São medidas utilizadas pelo Fisco para tentar forçar o pagamento de tributos, sem seguir os meios legais de cobrança.
Exemplos:

  • Bloqueio da Inscrição Estadual (IE)
  • Impedimento de emissão de notas fiscais eletrônicas
  • Apreensão de mercadorias
  • Interdição de estabelecimentos

Todas essas práticas são proibidas pelo STF, pois violam o direito constitucional ao livre exercício da atividade econômica.


📜 O que diz a lei e a jurisprudência?

O Supremo Tribunal Federal (STF) editou três súmulas que são a base para combater esse tipo de abuso:

  • Súmula 70: “É inadmissível a interdição de estabelecimento como meio coercitivo para cobrança de tributo.”
  • Súmula 323: “É inadmissível a apreensão de mercadorias como meio coercitivo para pagamento de tributos.”
  • Súmula 547: “Não é lícito à autoridade proibir que o contribuinte em débito (…) exerça suas atividades profissionais.”
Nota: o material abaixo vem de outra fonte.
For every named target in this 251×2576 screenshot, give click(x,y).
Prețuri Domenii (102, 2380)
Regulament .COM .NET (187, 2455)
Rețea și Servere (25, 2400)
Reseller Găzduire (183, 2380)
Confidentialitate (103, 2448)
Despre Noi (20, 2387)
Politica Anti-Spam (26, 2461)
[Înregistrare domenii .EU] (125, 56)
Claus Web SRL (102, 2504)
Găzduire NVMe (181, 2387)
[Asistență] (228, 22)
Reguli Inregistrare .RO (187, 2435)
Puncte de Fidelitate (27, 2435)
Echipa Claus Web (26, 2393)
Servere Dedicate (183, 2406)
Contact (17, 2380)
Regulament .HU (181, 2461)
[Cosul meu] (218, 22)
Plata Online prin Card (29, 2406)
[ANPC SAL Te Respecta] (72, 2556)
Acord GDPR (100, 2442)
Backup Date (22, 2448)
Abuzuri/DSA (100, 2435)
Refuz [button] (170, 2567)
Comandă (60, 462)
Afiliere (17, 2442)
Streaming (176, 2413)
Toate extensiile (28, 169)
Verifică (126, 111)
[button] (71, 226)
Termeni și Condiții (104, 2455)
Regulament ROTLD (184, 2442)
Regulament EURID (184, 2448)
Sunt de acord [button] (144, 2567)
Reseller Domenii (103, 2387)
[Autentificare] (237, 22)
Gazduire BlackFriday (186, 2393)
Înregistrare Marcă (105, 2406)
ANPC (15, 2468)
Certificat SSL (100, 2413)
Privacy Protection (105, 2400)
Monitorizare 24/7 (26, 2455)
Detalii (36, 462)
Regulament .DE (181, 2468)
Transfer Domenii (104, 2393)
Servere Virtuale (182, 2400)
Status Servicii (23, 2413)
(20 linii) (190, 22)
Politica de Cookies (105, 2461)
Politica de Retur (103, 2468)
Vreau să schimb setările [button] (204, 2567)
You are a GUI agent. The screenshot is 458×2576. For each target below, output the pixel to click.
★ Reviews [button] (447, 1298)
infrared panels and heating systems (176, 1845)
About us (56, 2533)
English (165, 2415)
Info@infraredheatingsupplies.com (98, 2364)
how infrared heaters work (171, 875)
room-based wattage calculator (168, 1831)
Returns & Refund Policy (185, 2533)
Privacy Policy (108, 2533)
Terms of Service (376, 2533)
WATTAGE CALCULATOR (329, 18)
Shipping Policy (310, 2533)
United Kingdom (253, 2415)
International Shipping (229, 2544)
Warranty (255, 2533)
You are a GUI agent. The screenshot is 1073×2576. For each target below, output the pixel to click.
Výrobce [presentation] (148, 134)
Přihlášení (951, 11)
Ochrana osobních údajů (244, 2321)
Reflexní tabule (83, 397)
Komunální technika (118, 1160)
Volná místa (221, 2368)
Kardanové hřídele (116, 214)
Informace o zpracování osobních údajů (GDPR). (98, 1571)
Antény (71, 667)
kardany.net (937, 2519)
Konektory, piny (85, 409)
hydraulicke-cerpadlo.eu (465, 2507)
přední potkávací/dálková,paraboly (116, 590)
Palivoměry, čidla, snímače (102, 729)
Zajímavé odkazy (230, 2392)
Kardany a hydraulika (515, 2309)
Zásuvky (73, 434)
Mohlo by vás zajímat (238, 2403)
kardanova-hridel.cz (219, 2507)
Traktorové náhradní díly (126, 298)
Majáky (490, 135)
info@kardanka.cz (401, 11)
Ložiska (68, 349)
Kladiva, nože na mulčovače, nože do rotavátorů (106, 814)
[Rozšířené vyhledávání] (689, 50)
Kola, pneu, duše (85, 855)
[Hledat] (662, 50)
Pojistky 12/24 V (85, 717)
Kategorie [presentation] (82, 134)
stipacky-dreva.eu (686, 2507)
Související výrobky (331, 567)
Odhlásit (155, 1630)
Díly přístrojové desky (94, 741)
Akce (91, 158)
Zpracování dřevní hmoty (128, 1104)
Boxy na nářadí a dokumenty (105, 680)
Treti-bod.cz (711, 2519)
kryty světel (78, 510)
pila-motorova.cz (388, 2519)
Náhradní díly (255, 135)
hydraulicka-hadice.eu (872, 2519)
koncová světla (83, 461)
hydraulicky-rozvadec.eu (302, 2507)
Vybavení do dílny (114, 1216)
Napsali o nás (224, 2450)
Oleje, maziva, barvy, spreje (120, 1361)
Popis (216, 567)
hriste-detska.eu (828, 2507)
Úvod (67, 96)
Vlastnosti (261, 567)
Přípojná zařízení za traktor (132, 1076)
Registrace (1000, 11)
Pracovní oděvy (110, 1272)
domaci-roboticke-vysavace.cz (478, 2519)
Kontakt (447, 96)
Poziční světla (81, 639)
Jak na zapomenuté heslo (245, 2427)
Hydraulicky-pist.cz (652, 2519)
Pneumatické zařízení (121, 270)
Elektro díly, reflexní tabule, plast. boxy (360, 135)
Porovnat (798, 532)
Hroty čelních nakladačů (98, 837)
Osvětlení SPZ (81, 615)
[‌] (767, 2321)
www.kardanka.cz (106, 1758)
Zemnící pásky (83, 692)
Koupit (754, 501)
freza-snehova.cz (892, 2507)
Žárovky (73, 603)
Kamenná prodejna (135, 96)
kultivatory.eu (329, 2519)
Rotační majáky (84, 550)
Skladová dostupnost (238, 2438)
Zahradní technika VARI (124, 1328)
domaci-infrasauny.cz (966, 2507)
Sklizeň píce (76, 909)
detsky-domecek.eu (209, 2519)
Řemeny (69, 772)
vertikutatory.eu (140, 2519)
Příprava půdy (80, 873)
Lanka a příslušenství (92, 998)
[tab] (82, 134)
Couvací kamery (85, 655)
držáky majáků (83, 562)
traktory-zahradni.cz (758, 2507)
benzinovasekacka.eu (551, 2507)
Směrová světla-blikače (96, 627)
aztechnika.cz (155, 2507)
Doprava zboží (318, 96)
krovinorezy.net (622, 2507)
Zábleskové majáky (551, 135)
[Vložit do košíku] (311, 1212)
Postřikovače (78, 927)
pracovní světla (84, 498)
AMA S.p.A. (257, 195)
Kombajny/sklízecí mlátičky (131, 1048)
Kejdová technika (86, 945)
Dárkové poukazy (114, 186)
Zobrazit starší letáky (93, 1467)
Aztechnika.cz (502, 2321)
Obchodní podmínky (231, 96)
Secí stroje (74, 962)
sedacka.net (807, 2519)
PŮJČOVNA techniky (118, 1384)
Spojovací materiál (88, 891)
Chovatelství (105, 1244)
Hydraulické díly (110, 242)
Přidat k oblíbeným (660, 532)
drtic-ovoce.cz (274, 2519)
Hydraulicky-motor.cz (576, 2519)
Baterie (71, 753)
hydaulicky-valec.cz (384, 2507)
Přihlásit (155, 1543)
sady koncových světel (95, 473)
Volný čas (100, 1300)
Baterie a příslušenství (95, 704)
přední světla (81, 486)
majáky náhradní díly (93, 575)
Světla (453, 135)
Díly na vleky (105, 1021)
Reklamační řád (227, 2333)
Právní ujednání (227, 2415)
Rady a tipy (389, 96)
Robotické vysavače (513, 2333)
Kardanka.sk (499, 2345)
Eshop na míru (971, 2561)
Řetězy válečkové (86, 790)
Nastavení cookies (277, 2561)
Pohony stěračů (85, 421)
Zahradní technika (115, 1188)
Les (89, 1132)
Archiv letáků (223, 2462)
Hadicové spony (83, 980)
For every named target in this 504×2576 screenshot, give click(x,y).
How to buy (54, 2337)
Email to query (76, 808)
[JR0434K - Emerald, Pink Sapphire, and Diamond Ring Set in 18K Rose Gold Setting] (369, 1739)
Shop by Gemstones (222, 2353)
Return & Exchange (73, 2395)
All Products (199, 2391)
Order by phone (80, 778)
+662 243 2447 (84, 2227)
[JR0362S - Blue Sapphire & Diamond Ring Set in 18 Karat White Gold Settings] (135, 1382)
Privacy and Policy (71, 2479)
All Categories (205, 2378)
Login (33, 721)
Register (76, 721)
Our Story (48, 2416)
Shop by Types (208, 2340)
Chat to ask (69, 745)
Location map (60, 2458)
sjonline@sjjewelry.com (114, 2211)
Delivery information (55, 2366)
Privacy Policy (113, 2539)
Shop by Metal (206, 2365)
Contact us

Ou seja: o Estado pode cobrar os impostos devidos (lançamento, inscrição em dívida ativa e execução fiscal), mas não pode fechar sua empresa nem bloquear sua IE.


🔓 O que fazer se sua IE foi bloqueada?

Se sua empresa foi impedida de emitir notas fiscais por dívida de DIFAL/ICMS, o caminho é:

  1. Mandado de Segurança com pedido de liminar, garantindo o desbloqueio imediato da Inscrição Estadual.
  2. Defesa estratégica, para separar a cobrança do exercício da atividade econômica.
  3. Regularização tributária, analisando a melhor forma de parcelar ou negociar a dívida, sem comprometer o funcionamento da empresa.

✅ Conclusão

Bloquear a Inscrição Estadual para forçar o pagamento de tributo é ilegal e inconstitucional.
Sua empresa tem direito de continuar funcionando normalmente, mesmo com dívidas em aberto.